Long after the vibe coding is done, when software developers have to come back and repair or modify the code, they might run into the toxic waste problem. While AI coding tools create lots of code based on natural language input, they’re not good at explaining the “why” and “how” of the code in natural language. “I now need to come and try to understand that code from scratch,” Wilson says. “And that may take me longer than it would have taken just to write the code in the first place.”
Vibe coding tools sometimes behave like an evil genie that interprets wishes in only the most literal way. Say a man asks a genie for eternal life: an evil genie might grant the wish, but also cause the man to live forever as an old person, because the man didn’t specify that he’d like to be young for eternity. A vibe coding tool might interpret a prompt (the wish) similarly.
“The [tool] may find a way to interpret what you’re asking for in sort of the most hostile worst way because you didn’t give a complete specification of what it was that you wanted,” Wilson says. And coders often fail to explicitly communicate things like business requirements or security standards, whether in their own code or in the prompts they give to AI coding agents.
Measuring improvement, or not
Of course the AI companies are constantly improving the large language models that are the brains of the AI coding agents. Some are working to build in testing and security guardrails, so human developers don’t have to fix their unintended consequences later on.
“A lot of these criticisms refer to problems with AI coding tools of the past few years, which I can’t always trust around my code,” says PayPal’s Hays. “But I have to say, Claude Code lately has been gaining my trust more and more as it’s usually able to surgically fix only the code I direct it to without invasively touching code that’s outside of the scope of my request.”
There’s evidence these tools have gotten smarter. Stanford’s latest AI Index Report says AI systems in 2024 solved 71.7% of tasks on SWEBench, a benchmark for real-world software engineering. In 2023, LLMs solved just 4.4%. But benchmarks are only as good as their reflection of real-world coding problems. Some critics argue SWEBench is too easy, requiring relatively simple bug fixes. Others worry the questions, drawn from open-source repositories, may already appear in training data. And because SWEBench focuses only on Python—the dominant AI language—it doesn’t test challenges in front-end or infrastructure code.

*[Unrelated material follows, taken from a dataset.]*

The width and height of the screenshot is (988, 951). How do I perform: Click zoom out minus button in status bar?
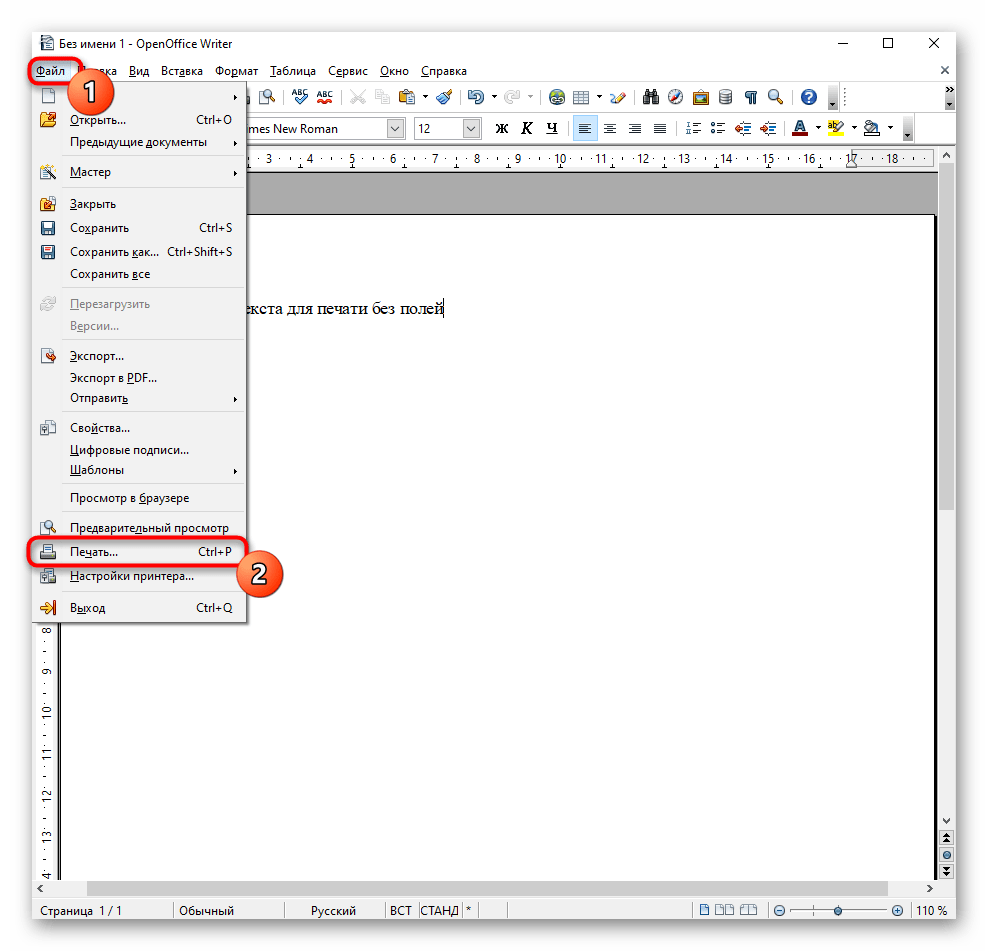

Boris Cherny, the Anthropic engineer who created Claude Code, said on a recent podcast: “It’s just so hard to build evals. By far the biggest signal is just the vibes. Like, does it feel smarter?”
Beyond vibes, companies and investors are looking for proof that these tools can deliver real productivity gains. AI coding agents are being billed as one of the first applications of large language models to have a measurable payoff in productivity gains.
The vibe coding startups often talk about how their tools make it possible for anyone to build apps, not just pro developers. It’s a powerful pitch. X is awash with stories from non-coders about magically building a new app in a weekend. And private equity has responded.
Lovable, for example, is reportedly entertaining new offers at a $4 billion valuation—more than double its last. Anysphere, maker of the Cursor coding tool, has been doubling its valuation every eight weeks since August 2024, according to PitchBook. Anthropic just raised another $13 billion, bringing its valuation to $183 billion.
Those sky-high valuations aren’t driven only by hobbyists. They rest on the belief that vibe coding tools will become the default workflow for developers inside large companies, where executives hope the technology will dramatically boost speed, efficiency, and output. For now, that optimism runs strong at the leadership level, and vibe coding startups are racing to capture a share of the lucrative enterprise market for AI coding agents.
As products evolve, some may lean harder on the vibe coding angle, broadening to cover more of the software build. But the eventual winners will likely be those that deepen their tools with stronger context awareness, reliability testing, and security guardrails.